§ Passage provided:
With dollar quoting, you use a pair of dollar signs ($$) to signify the start and the end of the statement to run, as shown in the following example.

$$ my statement $$

Optionally, between the dollar signs in each pair, you can specify a string to help identify the statement. The string that you use must be the same in both the start and the end of the enclosure pairs. This string is case-sensitive, and it follows the same constraints as an unquoted identifier except that it can't contain dollar signs. The following example uses the string test.

$test$ my statement $test$

For more information about dollar quoting, see "Dollar-quoted String Constants" under Lexical Structure in the PostgreSQL documentation.

python_program

A valid executable Python program that returns a value. The statement that you pass in with the function must conform to indentation requirements as specified in the Style Guide for Python Code on the Python website. For more information, see Python language support for UDFs.

SQL_clause

A SQL SELECT clause.

The SELECT clause can't include any of the following types of clauses:

  • FROM

  • INTO

  • WHERE

  • GROUP BY

  • ORDER BY

  • LIMIT

LANGUAGE { plpythonu | sql }

For Python, specify plpythonu. For SQL, specify sql. You must have permission for usage on language for SQL or plpythonu. For more information, see UDF security and privileges.

§ Dataset content:
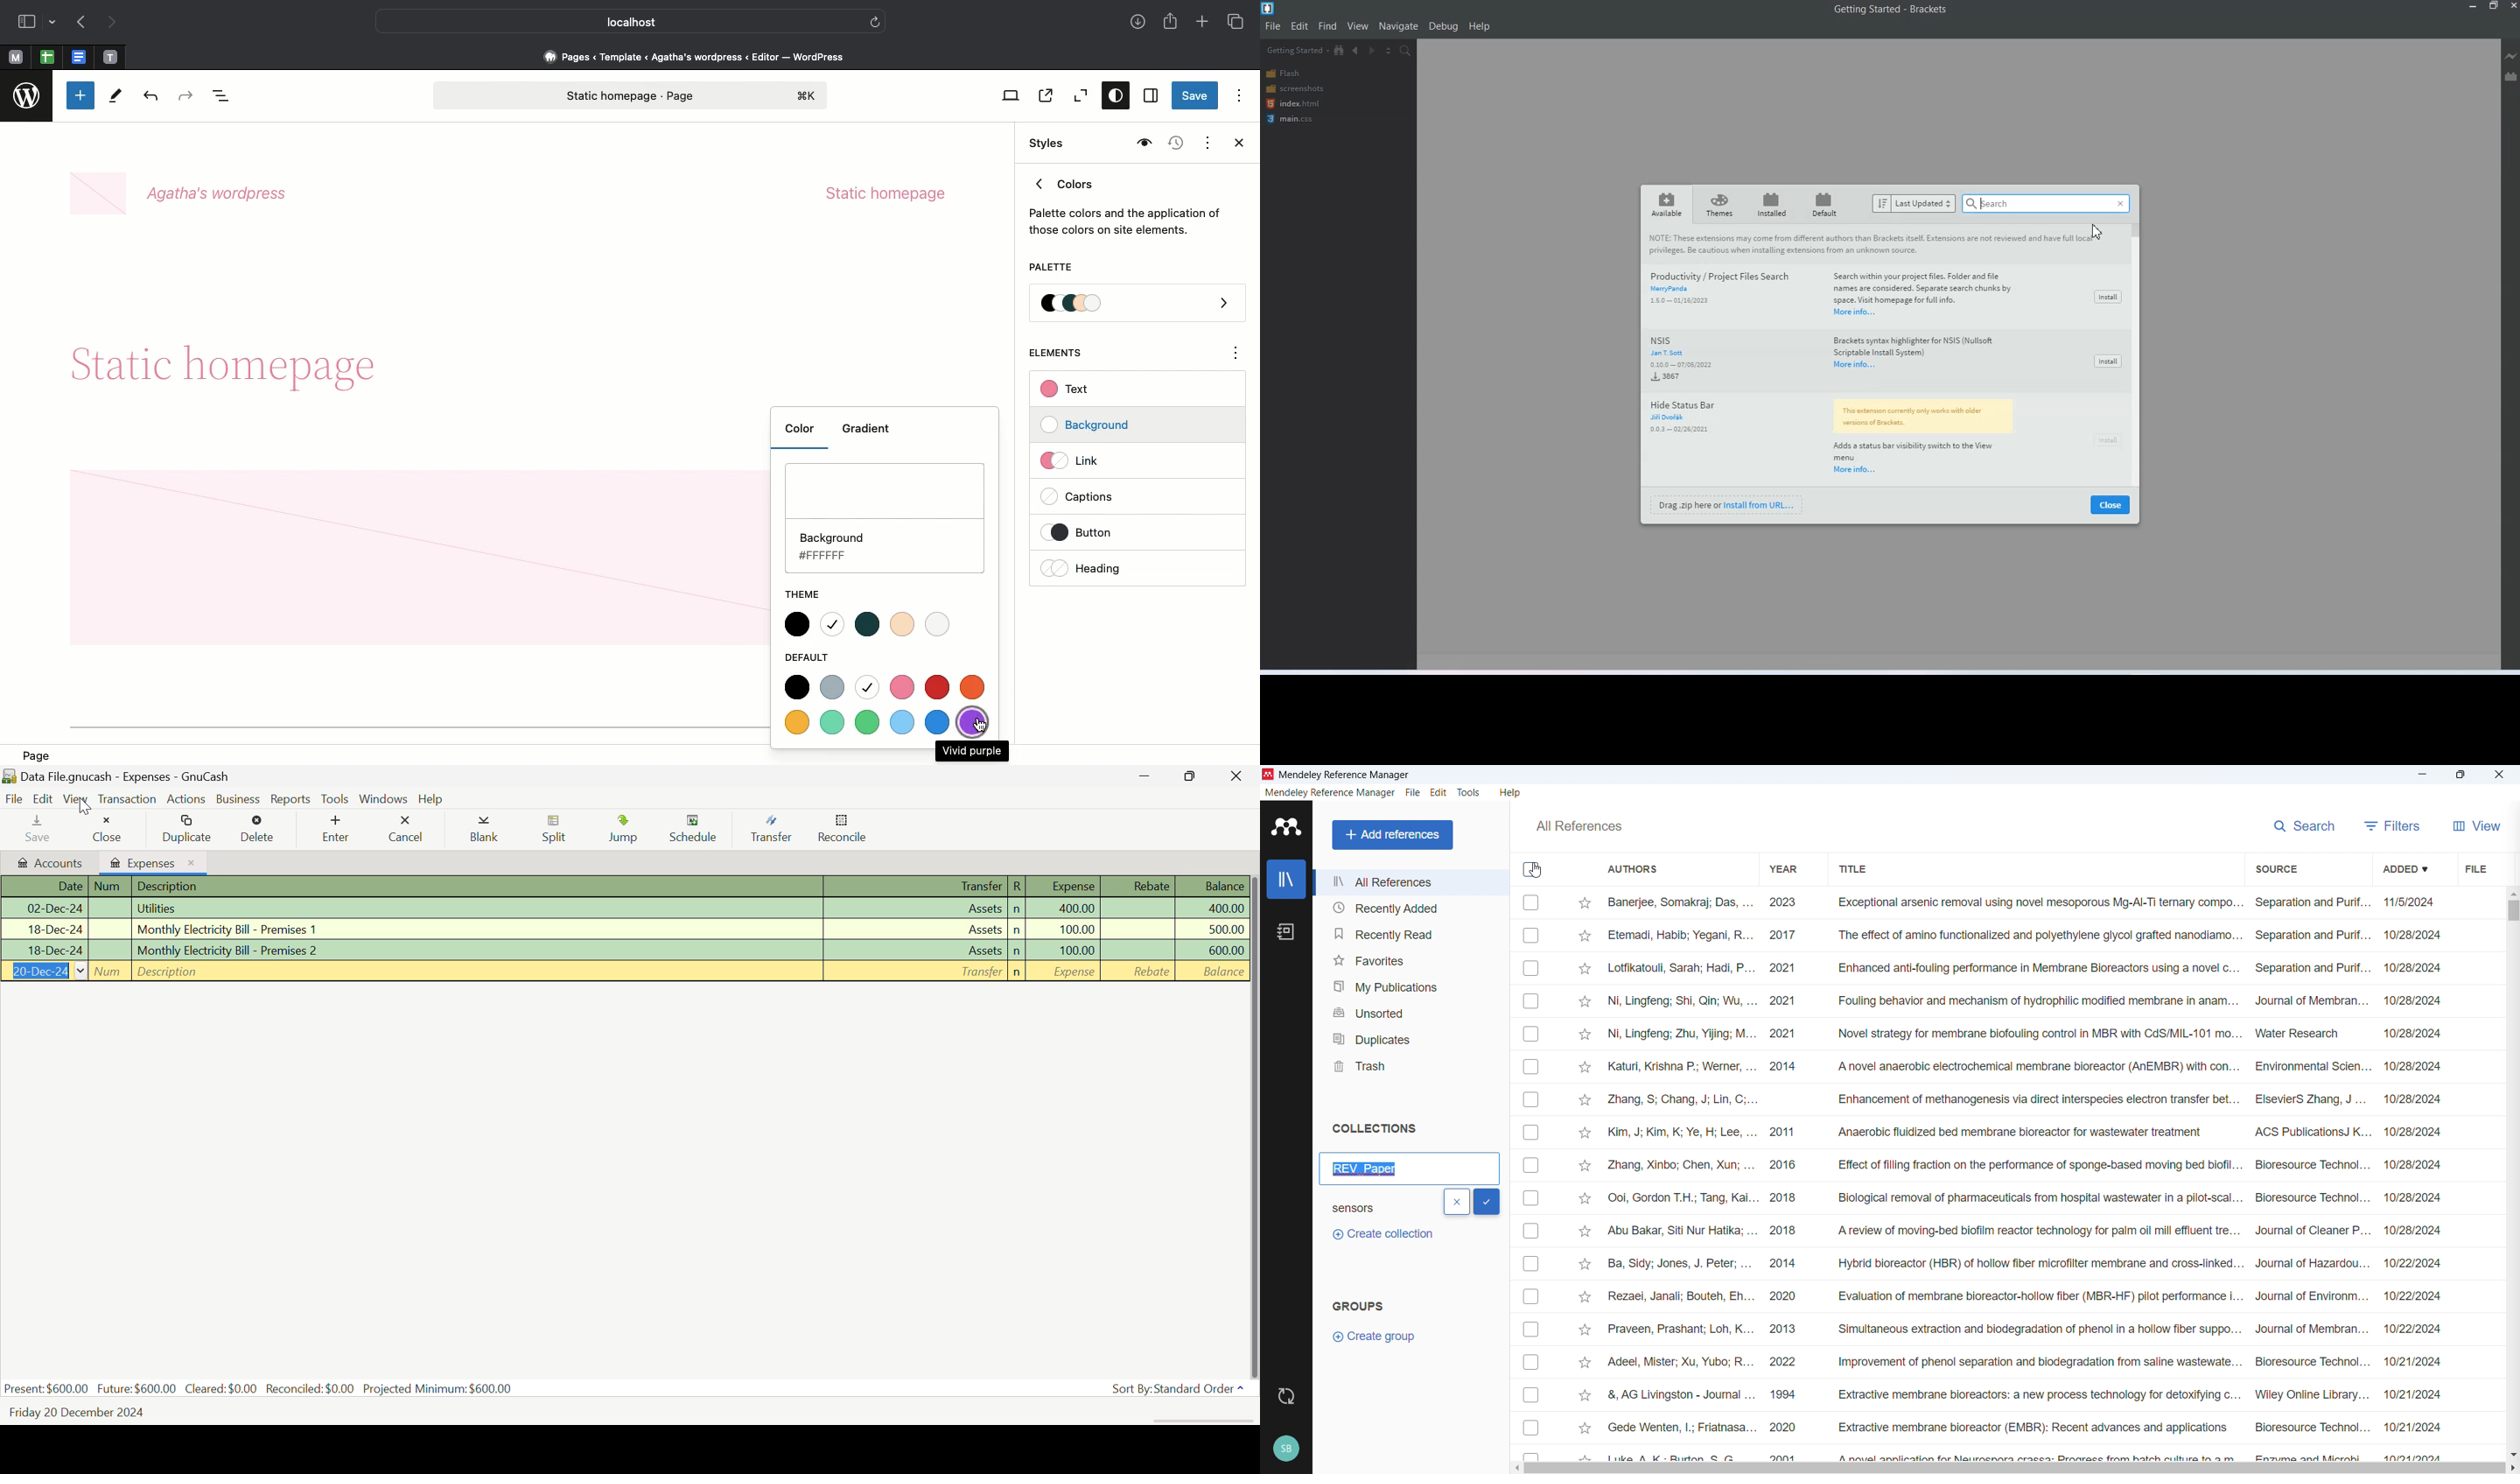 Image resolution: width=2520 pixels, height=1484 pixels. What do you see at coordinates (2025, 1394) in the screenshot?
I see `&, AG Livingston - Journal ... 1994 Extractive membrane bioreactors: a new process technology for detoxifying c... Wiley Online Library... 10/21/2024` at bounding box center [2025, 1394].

§ What is asked: Reproduce word for word the part of the passage on dollar quoting and function syntax that runs from "With dollar quoting, you" to "the PostgreSQL documentation.".

§ Result of this exercise:
With dollar quoting, you use a pair of dollar signs ($$) to signify the start and the end of the statement to run, as shown in the following example.

$$ my statement $$

Optionally, between the dollar signs in each pair, you can specify a string to help identify the statement. The string that you use must be the same in both the start and the end of the enclosure pairs. This string is case-sensitive, and it follows the same constraints as an unquoted identifier except that it can't contain dollar signs. The following example uses the string test.

$test$ my statement $test$

For more information about dollar quoting, see "Dollar-quoted String Constants" under Lexical Structure in the PostgreSQL documentation.